Passage to read.

In the DRC’s eastern region, about one in three women report being victims of SGBV. Following on the successes of IMA’s Ushinde Project, Tushindi Ujeuri’s overarching project goals are to strengthen community-based prevention of and response to gender-based violence, or GBV, effectively reduce GBV incidence and improve the quality of and access to holistic care for survivors, particularly among vulnerable groups including LGBTQI and Trafficking in Persons, or TIP, survivors.

In addressing GBV in Eastern DRC, Tushinde works in an integrated manner across three outcomes:

Outcome 1: Target Communities Demonstrate Greater Acceptance of Positive Gender Roles;

Outcome 2: Availability of community-level GBV-related services improved;

Outcome 3: Perceptions of stigma surrounding reintegrated survivors reduced.

Ushinde Project

Sexual and gender-based violence, or SGBV, remains a significant and endemic problem in the DRC and is exacerbated by the ongoing conflict in the central and eastern regions of the country. The Ushindi program, which means “to overcome” in Swahili, was a $20 million U.S. Agency for International Development cooperative agreement to implement comprehensive approaches to SGBV, in eastern DRC. The project implementation period was from 2010 to 2017 and worked in 10 health zones and 108 health areas with a target population of 1,592,198.

Required work. Print the passage on gender-based violence projects in eastern DRC again in full, word for word.

Data section.
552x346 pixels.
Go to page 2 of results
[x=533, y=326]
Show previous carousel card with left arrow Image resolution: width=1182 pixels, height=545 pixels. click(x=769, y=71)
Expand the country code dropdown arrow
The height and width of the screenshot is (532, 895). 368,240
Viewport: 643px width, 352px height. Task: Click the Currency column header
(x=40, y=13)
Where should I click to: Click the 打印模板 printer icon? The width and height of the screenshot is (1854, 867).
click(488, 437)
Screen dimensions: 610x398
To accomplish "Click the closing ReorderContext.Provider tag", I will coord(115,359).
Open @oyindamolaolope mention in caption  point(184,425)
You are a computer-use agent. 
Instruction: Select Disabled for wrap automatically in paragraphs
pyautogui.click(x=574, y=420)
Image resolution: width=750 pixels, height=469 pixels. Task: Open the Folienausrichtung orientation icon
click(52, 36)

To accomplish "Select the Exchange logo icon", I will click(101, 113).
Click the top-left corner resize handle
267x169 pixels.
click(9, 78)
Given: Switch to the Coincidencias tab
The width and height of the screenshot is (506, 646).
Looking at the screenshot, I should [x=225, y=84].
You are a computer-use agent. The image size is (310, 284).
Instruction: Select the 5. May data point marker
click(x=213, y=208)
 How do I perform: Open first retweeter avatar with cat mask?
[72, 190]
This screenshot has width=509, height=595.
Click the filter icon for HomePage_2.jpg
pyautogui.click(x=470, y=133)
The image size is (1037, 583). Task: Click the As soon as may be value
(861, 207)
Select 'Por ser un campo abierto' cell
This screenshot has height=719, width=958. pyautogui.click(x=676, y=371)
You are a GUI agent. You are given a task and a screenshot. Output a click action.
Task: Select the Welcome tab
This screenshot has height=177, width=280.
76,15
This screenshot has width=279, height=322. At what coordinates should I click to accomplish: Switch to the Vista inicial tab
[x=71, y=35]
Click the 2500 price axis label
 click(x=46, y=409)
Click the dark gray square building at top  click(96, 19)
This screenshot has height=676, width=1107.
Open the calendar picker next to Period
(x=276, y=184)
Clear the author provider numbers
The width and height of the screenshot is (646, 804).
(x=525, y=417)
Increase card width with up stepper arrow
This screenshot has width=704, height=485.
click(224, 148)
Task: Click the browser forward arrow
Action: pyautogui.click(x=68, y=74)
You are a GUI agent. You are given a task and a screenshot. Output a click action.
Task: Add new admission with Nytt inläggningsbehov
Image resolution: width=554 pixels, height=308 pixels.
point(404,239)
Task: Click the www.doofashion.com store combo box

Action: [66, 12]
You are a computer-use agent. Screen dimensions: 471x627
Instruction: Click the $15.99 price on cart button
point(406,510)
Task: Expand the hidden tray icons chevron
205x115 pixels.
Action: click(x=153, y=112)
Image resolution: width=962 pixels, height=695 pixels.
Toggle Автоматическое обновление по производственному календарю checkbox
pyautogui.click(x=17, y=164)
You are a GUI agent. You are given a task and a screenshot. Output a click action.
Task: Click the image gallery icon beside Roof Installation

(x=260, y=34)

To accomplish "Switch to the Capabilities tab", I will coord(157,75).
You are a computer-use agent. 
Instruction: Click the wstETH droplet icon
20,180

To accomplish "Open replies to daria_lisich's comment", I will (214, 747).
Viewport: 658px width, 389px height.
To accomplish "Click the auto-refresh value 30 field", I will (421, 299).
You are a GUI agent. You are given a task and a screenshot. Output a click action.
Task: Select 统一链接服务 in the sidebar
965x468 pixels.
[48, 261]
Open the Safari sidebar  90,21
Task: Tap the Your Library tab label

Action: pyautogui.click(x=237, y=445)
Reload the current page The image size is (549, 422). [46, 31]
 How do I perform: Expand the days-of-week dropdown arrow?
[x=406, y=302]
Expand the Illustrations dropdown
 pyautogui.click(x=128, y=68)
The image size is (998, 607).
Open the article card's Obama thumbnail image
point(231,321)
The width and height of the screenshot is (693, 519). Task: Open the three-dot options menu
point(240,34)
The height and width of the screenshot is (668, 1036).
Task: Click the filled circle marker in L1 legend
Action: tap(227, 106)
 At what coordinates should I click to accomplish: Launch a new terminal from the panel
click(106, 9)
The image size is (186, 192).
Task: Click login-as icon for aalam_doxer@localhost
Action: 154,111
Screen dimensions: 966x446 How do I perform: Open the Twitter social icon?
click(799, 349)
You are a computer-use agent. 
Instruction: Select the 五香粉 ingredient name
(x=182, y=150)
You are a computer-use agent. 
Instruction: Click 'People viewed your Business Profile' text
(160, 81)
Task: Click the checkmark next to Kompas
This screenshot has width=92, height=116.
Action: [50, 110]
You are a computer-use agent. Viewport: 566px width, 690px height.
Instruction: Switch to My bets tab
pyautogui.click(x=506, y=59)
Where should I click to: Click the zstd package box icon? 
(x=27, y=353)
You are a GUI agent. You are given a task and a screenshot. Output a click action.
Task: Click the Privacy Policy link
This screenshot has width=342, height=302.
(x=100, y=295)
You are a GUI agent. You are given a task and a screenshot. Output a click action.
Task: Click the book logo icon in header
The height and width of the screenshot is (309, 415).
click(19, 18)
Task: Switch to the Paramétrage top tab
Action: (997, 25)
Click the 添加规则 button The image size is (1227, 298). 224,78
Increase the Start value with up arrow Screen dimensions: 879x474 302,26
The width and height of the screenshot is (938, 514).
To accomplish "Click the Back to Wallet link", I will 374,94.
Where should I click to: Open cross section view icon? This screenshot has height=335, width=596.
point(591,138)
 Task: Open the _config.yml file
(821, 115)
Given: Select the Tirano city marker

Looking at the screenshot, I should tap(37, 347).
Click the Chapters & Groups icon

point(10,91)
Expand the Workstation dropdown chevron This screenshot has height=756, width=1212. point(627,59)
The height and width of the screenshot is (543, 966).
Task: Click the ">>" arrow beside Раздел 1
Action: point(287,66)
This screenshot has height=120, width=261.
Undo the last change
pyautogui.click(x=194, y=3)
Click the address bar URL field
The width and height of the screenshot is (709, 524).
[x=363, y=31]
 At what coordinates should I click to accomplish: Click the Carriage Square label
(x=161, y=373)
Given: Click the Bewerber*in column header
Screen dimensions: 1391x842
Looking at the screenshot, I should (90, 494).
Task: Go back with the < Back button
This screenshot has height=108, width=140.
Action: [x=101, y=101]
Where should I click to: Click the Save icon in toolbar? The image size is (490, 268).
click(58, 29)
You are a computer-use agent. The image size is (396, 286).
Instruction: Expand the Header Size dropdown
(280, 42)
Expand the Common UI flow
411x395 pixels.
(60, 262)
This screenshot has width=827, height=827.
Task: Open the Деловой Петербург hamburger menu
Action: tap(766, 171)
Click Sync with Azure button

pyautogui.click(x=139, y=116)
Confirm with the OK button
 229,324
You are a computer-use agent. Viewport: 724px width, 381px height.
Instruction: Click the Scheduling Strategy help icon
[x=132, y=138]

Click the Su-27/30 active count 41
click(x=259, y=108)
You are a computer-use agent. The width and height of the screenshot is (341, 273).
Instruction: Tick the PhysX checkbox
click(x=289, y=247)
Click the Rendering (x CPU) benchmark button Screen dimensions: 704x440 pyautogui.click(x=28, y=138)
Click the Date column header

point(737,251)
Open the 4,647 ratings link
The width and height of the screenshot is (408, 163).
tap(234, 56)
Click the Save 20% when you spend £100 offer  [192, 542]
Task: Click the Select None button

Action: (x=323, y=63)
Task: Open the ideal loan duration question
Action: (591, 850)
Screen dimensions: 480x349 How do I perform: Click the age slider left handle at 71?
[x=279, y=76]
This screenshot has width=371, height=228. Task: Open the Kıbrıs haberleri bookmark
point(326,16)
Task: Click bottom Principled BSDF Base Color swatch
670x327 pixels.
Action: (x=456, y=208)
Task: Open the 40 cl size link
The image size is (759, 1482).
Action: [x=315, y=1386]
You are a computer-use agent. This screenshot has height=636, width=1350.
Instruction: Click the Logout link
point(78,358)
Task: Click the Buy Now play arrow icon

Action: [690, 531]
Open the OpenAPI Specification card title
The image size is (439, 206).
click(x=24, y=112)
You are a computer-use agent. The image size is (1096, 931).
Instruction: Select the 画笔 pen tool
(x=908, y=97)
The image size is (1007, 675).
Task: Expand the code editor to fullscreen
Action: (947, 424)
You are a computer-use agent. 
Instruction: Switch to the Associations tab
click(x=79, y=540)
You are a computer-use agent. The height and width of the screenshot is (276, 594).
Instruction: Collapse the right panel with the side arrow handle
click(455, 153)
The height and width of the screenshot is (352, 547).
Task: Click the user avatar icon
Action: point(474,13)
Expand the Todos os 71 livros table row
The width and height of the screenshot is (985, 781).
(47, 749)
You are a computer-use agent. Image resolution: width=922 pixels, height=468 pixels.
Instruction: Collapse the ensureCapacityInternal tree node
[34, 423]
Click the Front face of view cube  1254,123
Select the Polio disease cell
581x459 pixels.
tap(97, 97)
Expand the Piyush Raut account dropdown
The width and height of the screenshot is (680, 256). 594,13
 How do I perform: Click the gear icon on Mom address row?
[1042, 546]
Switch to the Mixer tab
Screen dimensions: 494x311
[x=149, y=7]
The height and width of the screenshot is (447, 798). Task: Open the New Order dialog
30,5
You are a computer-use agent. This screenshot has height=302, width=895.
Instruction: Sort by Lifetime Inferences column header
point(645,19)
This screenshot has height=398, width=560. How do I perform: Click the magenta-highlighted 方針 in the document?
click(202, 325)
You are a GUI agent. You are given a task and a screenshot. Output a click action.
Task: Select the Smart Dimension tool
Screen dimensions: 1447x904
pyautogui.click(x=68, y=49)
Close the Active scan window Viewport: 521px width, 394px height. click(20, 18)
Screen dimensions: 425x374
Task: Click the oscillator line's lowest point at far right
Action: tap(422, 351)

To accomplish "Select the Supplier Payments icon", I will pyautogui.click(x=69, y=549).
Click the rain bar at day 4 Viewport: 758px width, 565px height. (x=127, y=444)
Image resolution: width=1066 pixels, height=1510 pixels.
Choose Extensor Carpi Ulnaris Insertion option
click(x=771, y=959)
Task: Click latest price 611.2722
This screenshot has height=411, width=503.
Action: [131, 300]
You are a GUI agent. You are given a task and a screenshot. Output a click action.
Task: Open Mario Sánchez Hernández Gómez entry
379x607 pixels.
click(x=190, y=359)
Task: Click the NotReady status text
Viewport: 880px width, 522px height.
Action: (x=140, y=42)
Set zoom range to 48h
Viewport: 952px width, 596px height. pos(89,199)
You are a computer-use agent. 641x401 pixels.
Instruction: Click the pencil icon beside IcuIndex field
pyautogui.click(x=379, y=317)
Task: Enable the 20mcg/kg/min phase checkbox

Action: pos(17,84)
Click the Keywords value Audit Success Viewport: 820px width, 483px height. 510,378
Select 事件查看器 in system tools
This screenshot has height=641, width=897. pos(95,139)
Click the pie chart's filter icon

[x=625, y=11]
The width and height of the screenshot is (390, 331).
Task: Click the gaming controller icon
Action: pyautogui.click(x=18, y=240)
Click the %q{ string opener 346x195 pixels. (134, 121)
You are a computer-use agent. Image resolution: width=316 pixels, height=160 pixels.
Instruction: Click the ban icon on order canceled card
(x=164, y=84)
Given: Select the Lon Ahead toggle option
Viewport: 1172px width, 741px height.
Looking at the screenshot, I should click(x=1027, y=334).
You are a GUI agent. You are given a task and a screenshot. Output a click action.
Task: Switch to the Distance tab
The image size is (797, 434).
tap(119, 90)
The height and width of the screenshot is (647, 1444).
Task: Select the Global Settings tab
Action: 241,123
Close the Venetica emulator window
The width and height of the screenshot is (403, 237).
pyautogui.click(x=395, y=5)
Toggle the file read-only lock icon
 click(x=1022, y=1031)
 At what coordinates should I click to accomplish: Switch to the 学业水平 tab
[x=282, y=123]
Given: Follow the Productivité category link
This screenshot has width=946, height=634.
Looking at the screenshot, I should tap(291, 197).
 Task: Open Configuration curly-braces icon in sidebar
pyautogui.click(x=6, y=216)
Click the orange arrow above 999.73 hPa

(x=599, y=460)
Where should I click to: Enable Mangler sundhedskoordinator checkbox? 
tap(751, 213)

Response to this task.
In the DRC’s eastern region, about one in three women report being victims of SGBV. Following on the successes of IMA’s Ushinde Project, Tushindi Ujeuri’s overarching project goals are to strengthen community-based prevention of and response to gender-based violence, or GBV, effectively reduce GBV incidence and improve the quality of and access to holistic care for survivors, particularly among vulnerable groups including LGBTQI and Trafficking in Persons, or TIP, survivors.

In addressing GBV in Eastern DRC, Tushinde works in an integrated manner across three outcomes:

Outcome 1: Target Communities Demonstrate Greater Acceptance of Positive Gender Roles;

Outcome 2: Availability of community-level GBV-related services improved;

Outcome 3: Perceptions of stigma surrounding reintegrated survivors reduced.

Ushinde Project

Sexual and gender-based violence, or SGBV, remains a significant and endemic problem in the DRC and is exacerbated by the ongoing conflict in the central and eastern regions of the country. The Ushindi program, which means “to overcome” in Swahili, was a $20 million U.S. Agency for International Development cooperative agreement to implement comprehensive approaches to SGBV, in eastern DRC. The project implementation period was from 2010 to 2017 and worked in 10 health zones and 108 health areas with a target population of 1,592,198.